2 TYPES OF MOTOR LEARNING
Motor learning, or learning new movement patterns, requires that your brain acquires a new way to control the muscles of your body.
Differentiating the two types of motor learning is essential. They are:
- new skill acquisition
Skill acquisition involves:
- Acquiring new patterns of muscle activation
- Achieving a higher level of performance
- Reducing errors
- Maintaining the speed of the movement
Adaptation is the process of:
- Combining well-learned movement patterns in new ways
- Adjusting the performance when the conditions/rules change
An example of skill acquisition would be learning to hold a pen and write with it.
An example of adaptive learning would be learning to draw squares when you already know how to draw circles.
When we consider how to structure a process of learning new movements to optimize individual progress, the difference between the two is essential.
Think about learning a new language — it makes no sense to learn complicated grammar when you have no vocabulary.
At the same time, memorizing words without finding a meaningful way to use them will not improve the ability to express oneself in a new language freely.
In case of learning movement, one concern is the possibility of physical injury.
When a person without a solid foundation and an appropriate level of body awareness suddenly tries to hustle into highly complicated and coordinated movements, there is a high risk of injury.
From foundation towards increasing complexity and effortless movement.
NEUROANATOMY OF MOTOR LEARNING 101
Let’s look at 2 brain areas that play very different roles in performing and learning new movements:
- Primary Motor Cortex (also called M1)
Understanding what they do will help to guide our intuition about how to structure our learning process.
PRIMARY MOTOR CORTEX
Primary motor cortex is a strip of brain tissue going roughly from one temple to another through the top of your head.
It is kind of like a database of basic movements that you can effortlessly access and perform, organized like a map.
The brain cells in this region are connected to groups of muscle cells. The activation of a particular region of M1 will result in a contraction of related muscles to produce a particular movement.
The cerebellum is a part of your brain located in the back of your head. It takes 10% of the brain by size but contains about a half of all the brain cells.

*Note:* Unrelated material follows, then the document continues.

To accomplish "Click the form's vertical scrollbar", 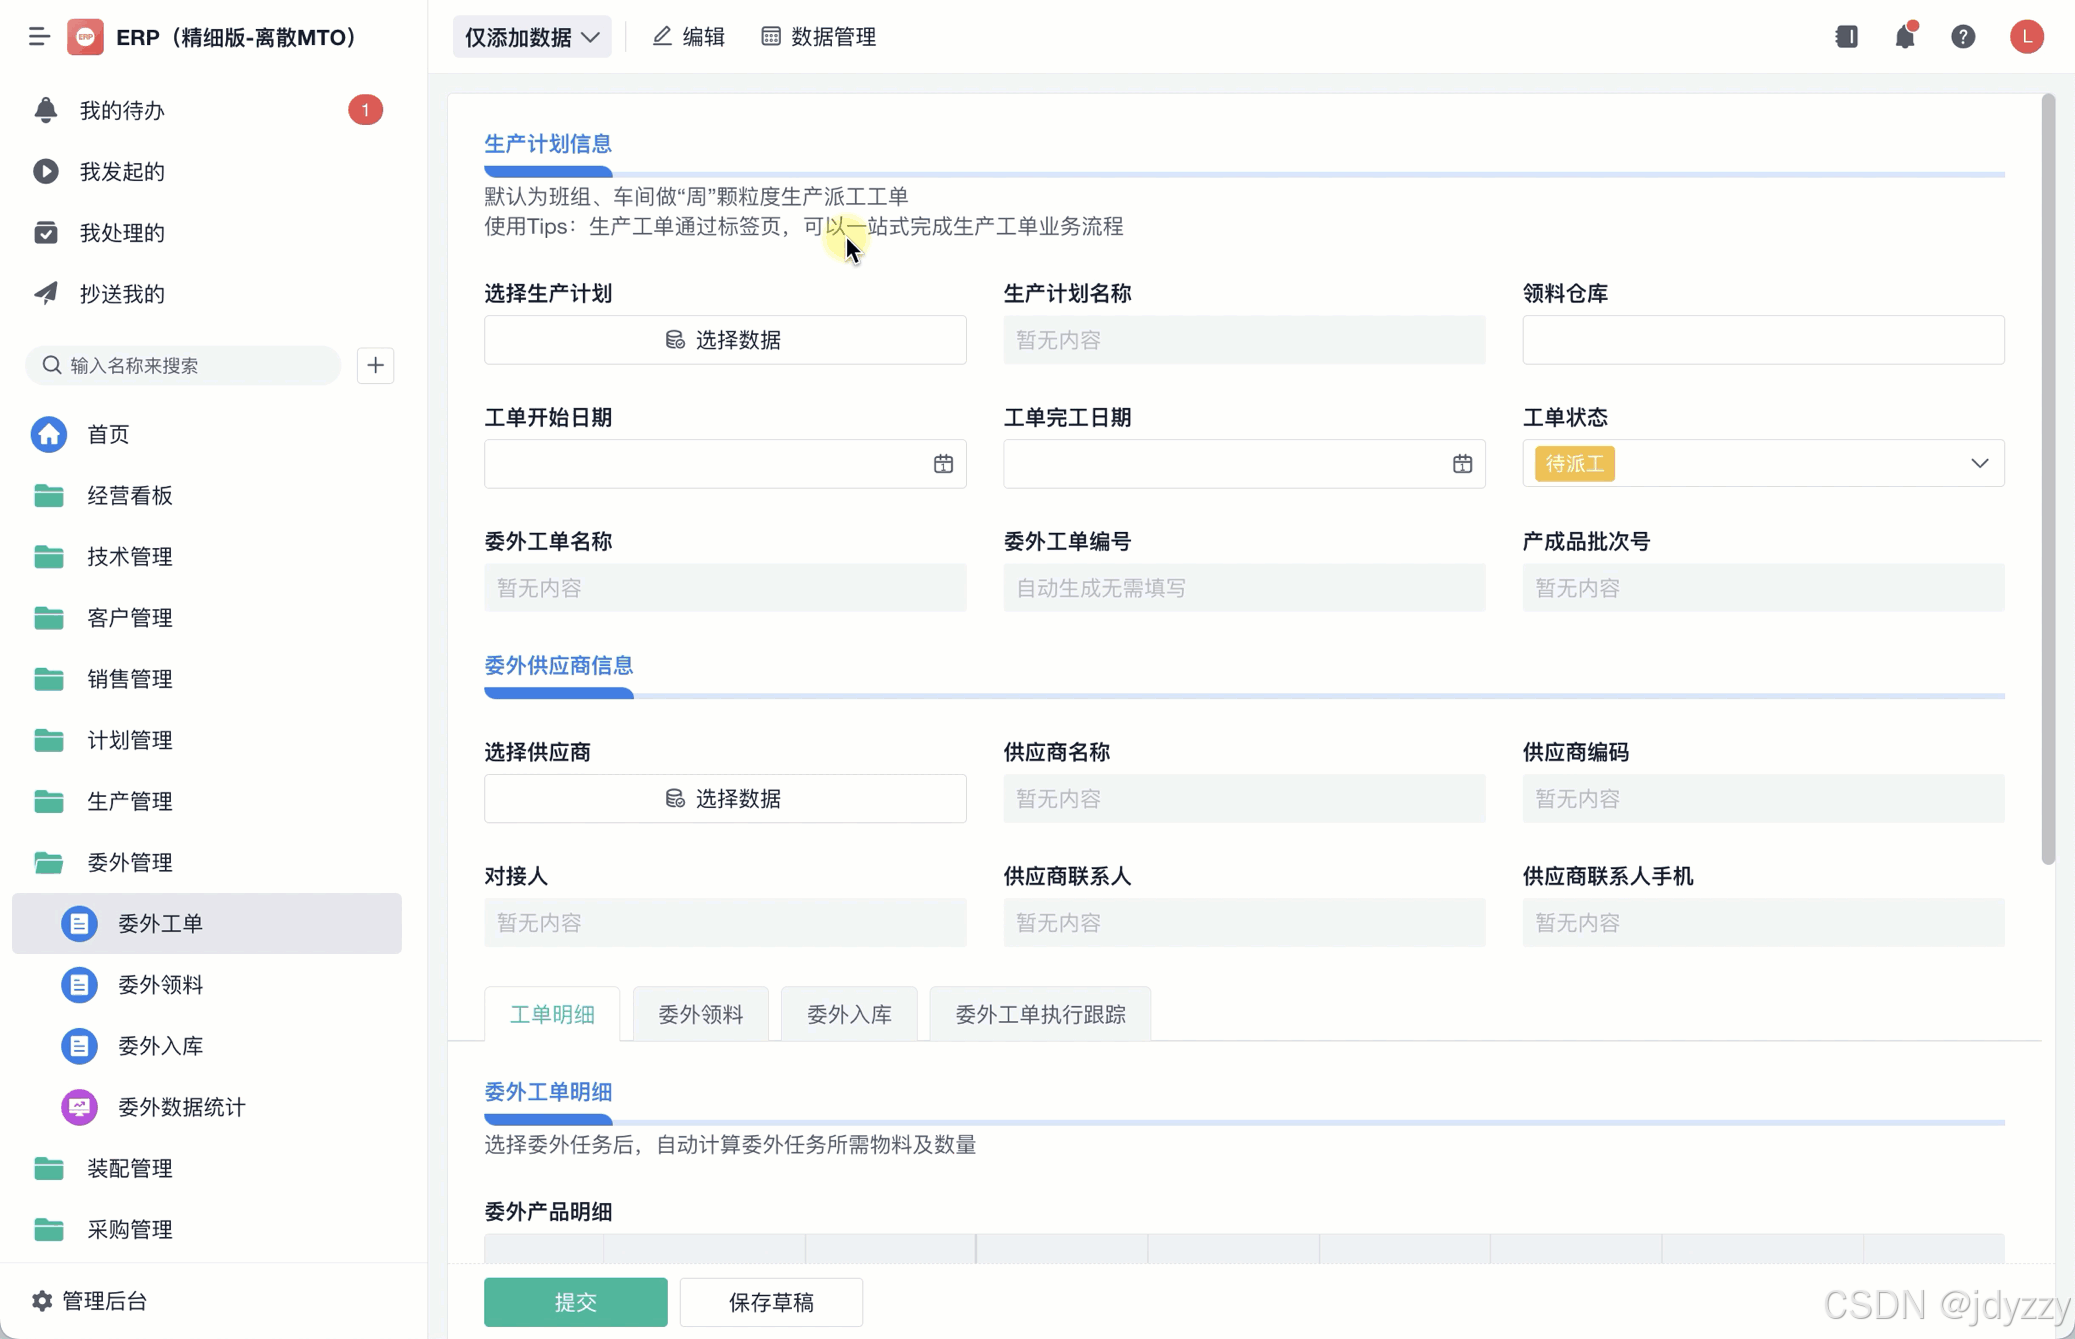I will [x=2047, y=480].

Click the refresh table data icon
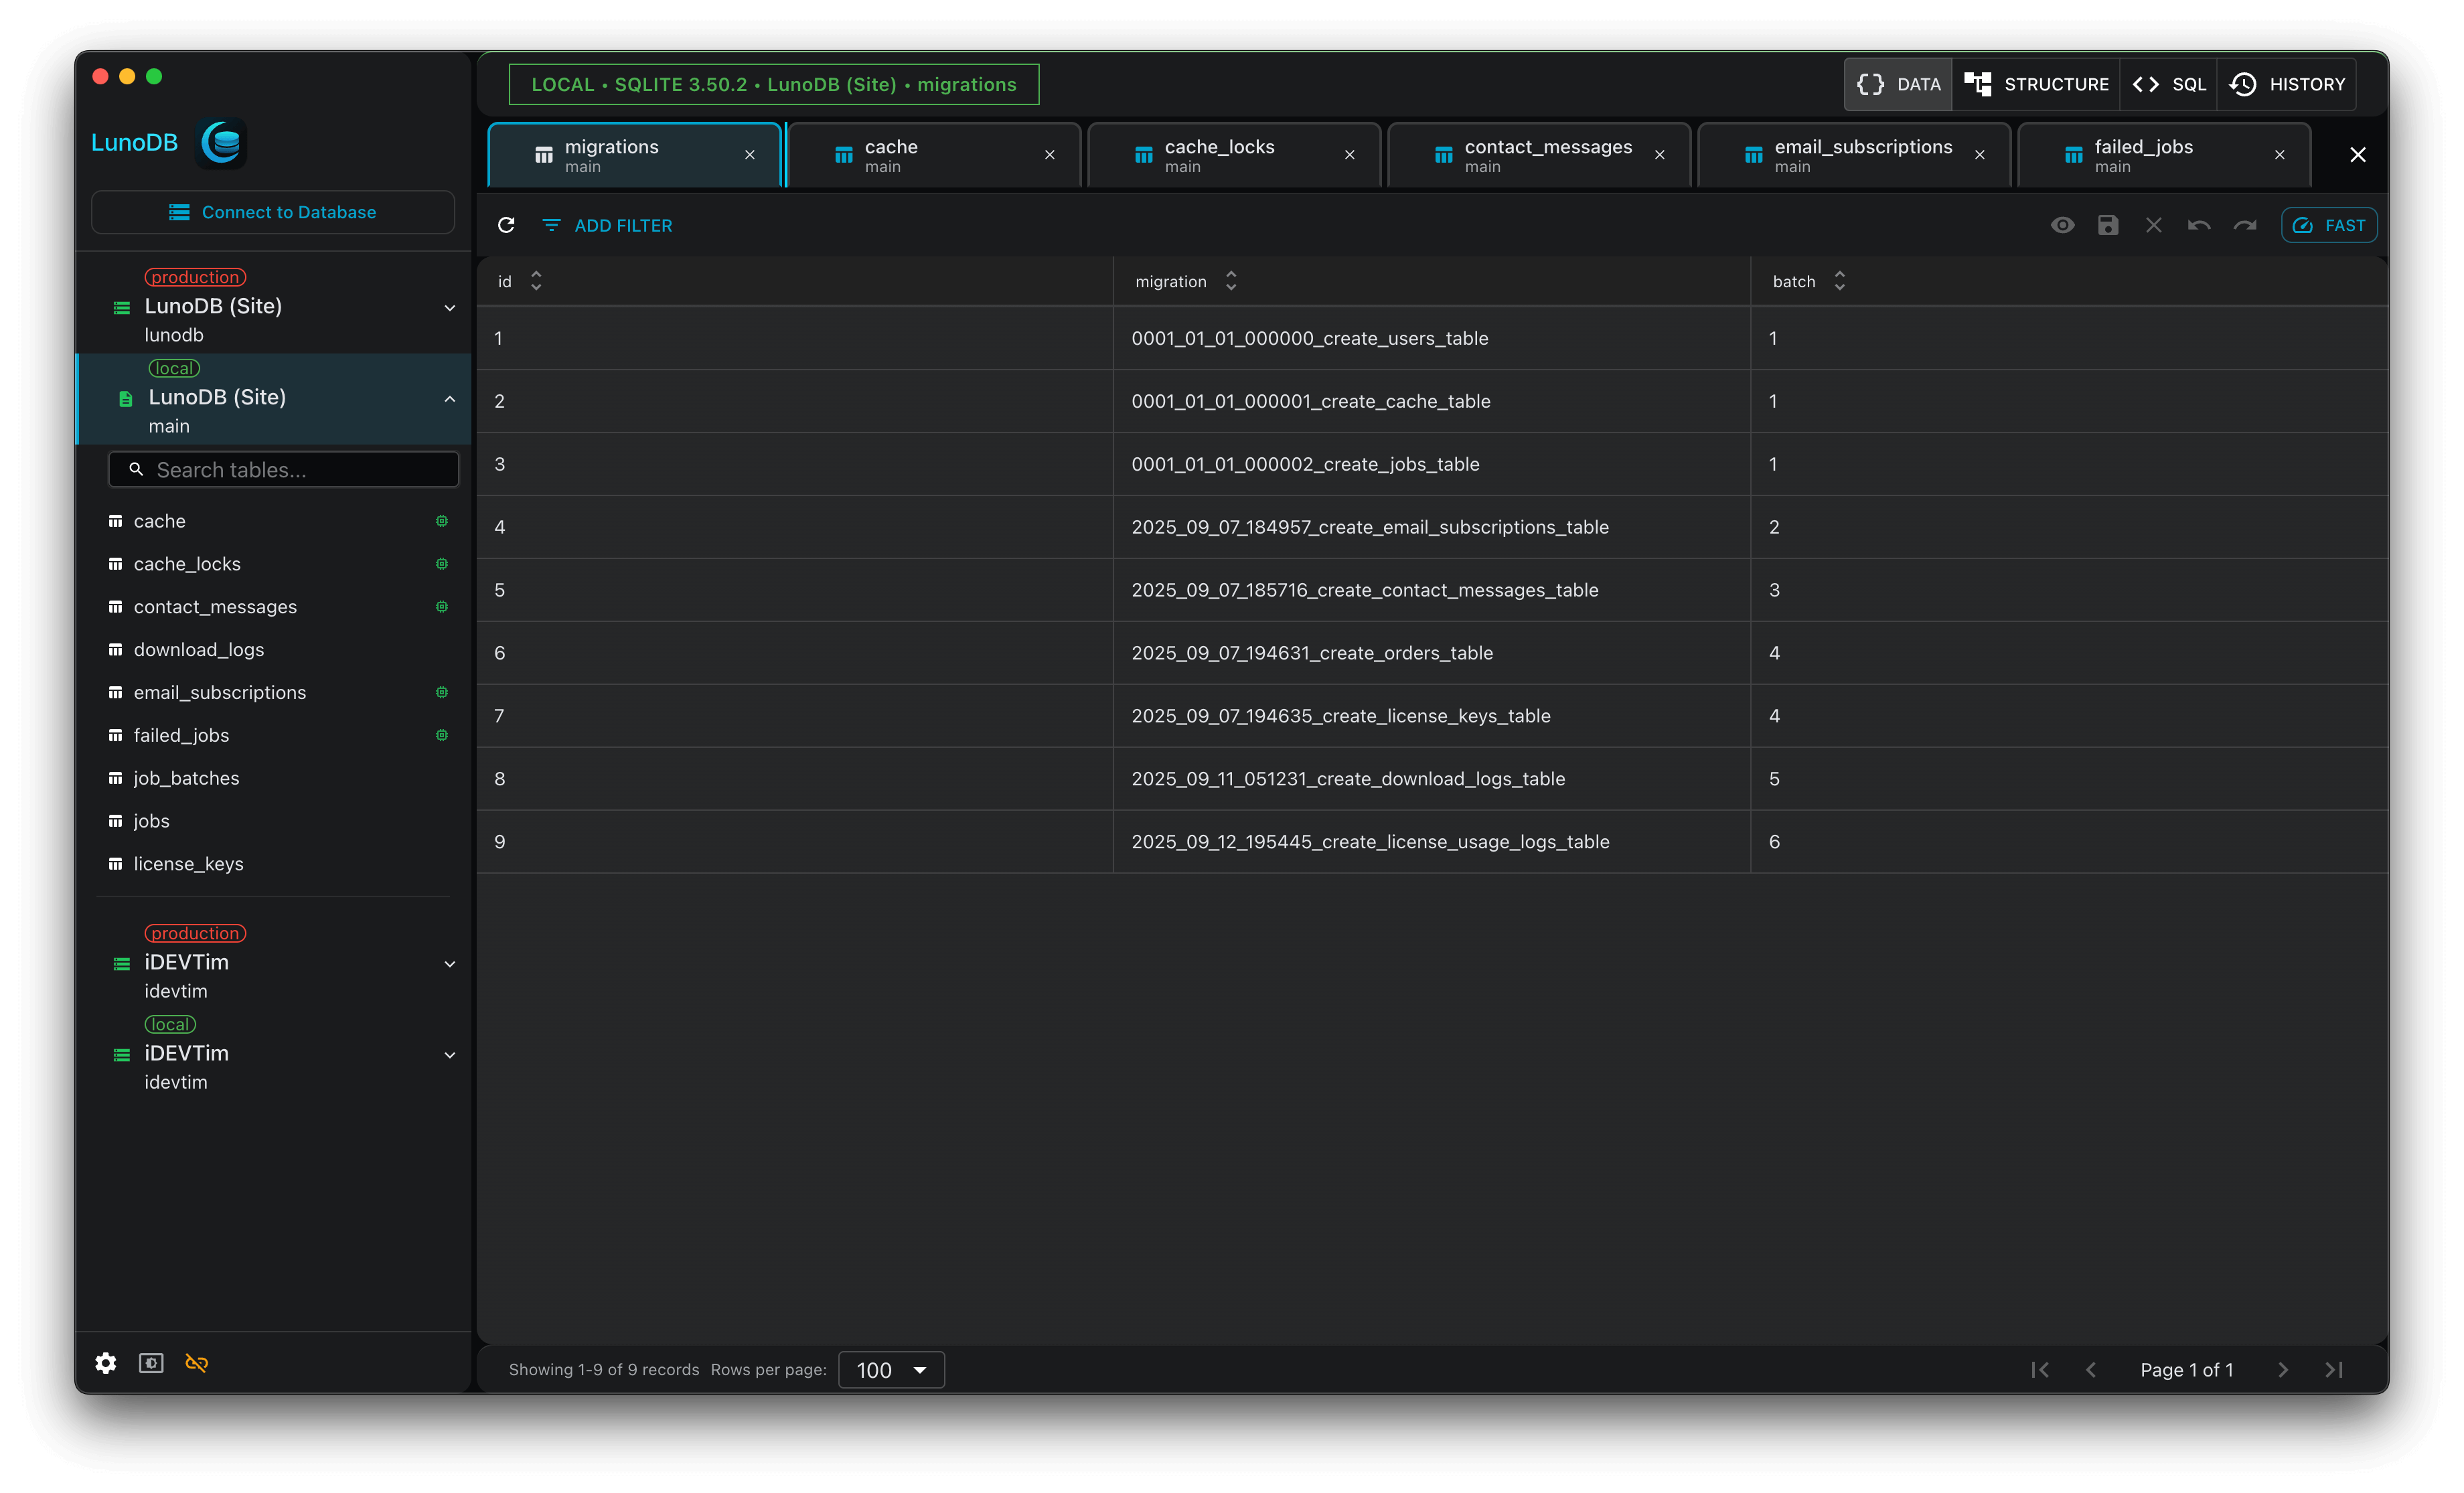coord(506,225)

The main keyword describing its function is “coordination”. Its job is to monitor the result of motor commands sent from the brain to the muscles and adjust the commands so that the actual result matches the intended result.
This also implies that the intention behind the movement is very important.
The M1 database is built upon your past life experience.
The movements you’ve “trained” all your life, either deliberately, or as a part of your daily activity — walking, sitting, bending over, reaching for something in front of you etc.
This is your “movement vocabulary”. (similar to a language vocabulary)
It is very important to understand that M1 is not organized like a piano keyboard — in such a way that every muscle can be controlled separately. If this was the case, everyone would be naturally good at robot break dancing. Actually, the opposite is closer to the truth.
Think, how easy it is to make a fist with your fingers, and how difficult it is to bring just your pinkie to touch the palm without bending the rest of the fingers.
This is because there is a movement word “make a fist” in your M1 database, but there is no separate word for “bend the pinkie while keeping the rest of the fingers extended”.
In order to have the “bend the pinkie while keeping the rest of the fingers extended” word as a separate word in your M1 database (or anything else for that matter), one can train to upgrade their movement vocabulary.
The good news is that the M1 maps are extremely flexible, and anyone can acquire new movement patterns through practice and training.
HIERARCHY OF MOTOR LEARNING
Although simplified, when a new basic motor skill is well learned, it is eventually saved in the M1 database.
Then, when we want to learn a new complex motor pattern (such as a dance move, or new punch, or to change our walking pattern), we let the cerebellum re-organize the basic building blocks into a new coordinated pattern, according to our intention.
This new coordinated pattern, if practiced consistently, will eventually be saved as a new basic motor skill in M1.
Let’s try to visualize it with a simple example.
Imagine that you want to compose a T-shaped pattern based on the shapes you already have.
In case A, it’s very easy, your cerebellum has to simply put 2 existing patterns together.
In case B, your cerebellum has to figure out how to partially superimpose and partially subtract the figures to get the desired pattern.
This analogy illustrates the importance of refining one’s basic movement vocabulary in order to more easily coordinate complex movements.